Wednesday, August 2, 2023

The Ever Growing AI

The explosion of both AI (artificial intelligence) tools and AI counterpoints comes daily like a firestorm. 

This summer I did a one day professional development day, led by a colleague, I've read a book for educators, on it, I've read some articles (and stockpiled some resources), I've written about it a few times, and I've experimented with ChatGPT and Canva's Magic Write

Even after using ChatGPT a bit, every time I go in an play around with prompts, I'm shocked at how freaking fast it is able to compile the response. Even with a prompt as meaty as this:
Create a 40 week technology curriculum for fifth grade using the ISTE standard. Classes run once a week. Lessons should be minutes 45 minutes long. Each lesson will begin with a 10 minute warm up using typing exercises in typing.com. Please do not create any stand-alone keyboarding lessons in the 40 lessons. Each curricular item can take place over multiple sessions (no more than 4) and can include coding using Scratch.com, 3D printing activities including Tinkercad, high/low/no tech maker activities and design thinking, the Google Suite of tools, LittleBits, Canva, and digital citizenship. Lessons should be hands-on and engaging for fifth graders. Please include any age-appropriate 1-5 minute videos that could be included in the mini lesson presented to the students before individual or group work time. With videos, include the link or the reference where the video titles can be found. 
What it spit out (in record time) was highly impressive. Will I use it exactly like that? No. Not at all. But it gave me a bountiful brainstorm and a good foundation of ideas from which to start creating my 5th grade Tech/Maker Lab lesson flow. Along with some other pointed questions around Tinkercad or LittleBit activity ideas, it has given me a wealth of ideas to pull from. Ideas that are more pointedly directed than a mere Google search or finds over on Pinterest boards. It saved me a huge amount of time here this summer as I did what we teachers do in the summer!

But, I will say, I'm definitely glad I teach at the elementary level. Ramifications for me as a teacher of younger students are certainly different than it is for middle and upper school kids. 

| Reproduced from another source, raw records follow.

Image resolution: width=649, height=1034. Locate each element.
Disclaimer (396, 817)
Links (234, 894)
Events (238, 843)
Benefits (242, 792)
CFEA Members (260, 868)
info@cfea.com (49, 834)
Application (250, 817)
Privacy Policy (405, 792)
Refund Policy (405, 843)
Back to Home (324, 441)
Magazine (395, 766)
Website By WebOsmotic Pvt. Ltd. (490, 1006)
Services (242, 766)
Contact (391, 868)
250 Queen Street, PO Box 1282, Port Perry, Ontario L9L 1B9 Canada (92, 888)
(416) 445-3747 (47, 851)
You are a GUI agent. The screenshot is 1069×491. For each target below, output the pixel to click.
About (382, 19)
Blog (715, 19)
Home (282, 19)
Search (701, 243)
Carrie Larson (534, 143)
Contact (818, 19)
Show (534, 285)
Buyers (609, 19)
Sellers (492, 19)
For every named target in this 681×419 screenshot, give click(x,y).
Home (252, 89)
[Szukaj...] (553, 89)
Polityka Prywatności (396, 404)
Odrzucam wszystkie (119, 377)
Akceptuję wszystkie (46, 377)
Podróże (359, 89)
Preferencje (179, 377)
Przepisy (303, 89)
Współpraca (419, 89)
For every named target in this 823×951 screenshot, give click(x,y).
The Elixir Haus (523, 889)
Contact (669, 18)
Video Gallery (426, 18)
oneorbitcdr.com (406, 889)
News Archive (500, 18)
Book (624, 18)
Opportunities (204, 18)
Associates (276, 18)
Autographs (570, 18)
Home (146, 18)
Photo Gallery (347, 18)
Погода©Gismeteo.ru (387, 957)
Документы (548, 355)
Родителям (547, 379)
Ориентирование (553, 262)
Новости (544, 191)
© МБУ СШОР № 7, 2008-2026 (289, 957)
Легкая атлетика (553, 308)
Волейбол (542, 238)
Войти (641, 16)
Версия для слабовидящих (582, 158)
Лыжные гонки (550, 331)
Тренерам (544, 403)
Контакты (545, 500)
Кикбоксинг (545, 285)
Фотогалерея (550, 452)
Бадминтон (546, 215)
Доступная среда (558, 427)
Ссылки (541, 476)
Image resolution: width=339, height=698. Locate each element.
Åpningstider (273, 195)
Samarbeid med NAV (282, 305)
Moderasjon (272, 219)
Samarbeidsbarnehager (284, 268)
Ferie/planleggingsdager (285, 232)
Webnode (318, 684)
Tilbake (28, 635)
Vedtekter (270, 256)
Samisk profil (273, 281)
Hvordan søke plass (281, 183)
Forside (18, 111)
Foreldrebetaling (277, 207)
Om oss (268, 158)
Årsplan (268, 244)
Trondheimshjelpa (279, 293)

From my reading and self-education, here are some of the biggest take-aways:
  • Explicitly teach students both the merits/downfalls of using AI and how to use it while looking at the response with a critical eye.
  • Highlight to students that AI programs are designed to collect data
  • Provide students opportunities to practice double check sources, identify misinformation, and see bias that may be built into 
  • Discuss ethics & detail what plagiarism looks like in your classroom.
  • Set clear expectations on how to research and cite your sources.
  • Redesign assignments to be more challenging, handwritten, or performance based assessments.
  • Know that tools to identify cheating have mixed success, can be biased against certain cultures, and can be accessed by students as well.
  • Create activities & formative assessments along the way so that you are able to know the voice of your student.
  • Create questions tied to class discussions (no AI can replicate your classroom conversations, nor were "they there.").
  • Check revision history on shared word document assignments (like Google Docs) that have been shared with you--if multiple paragraphs appear all at once, that could be a "cut and paste" copying situation.
Artificial intelligence & websites such as ChatGPT are tools our students may potentially need to know how to use in future jobs. At the end of the day, AI is a tool--just like calculators, encyclopedias, computers, and the internet are tools. You need to know when to use each one and how to use each one appropriately. It is a powerful productivity tool that can jumpstart thinking and potentially free up intellectual space for greater creativity through the extension. For that reason, it is important for educators to teach students how to think critically, to research and cross-check internet "facts," to consider perspective, and to use empathy. These skills also need to be explicitly taught--and those are skills that you can't pop into a search and simply acquire that way.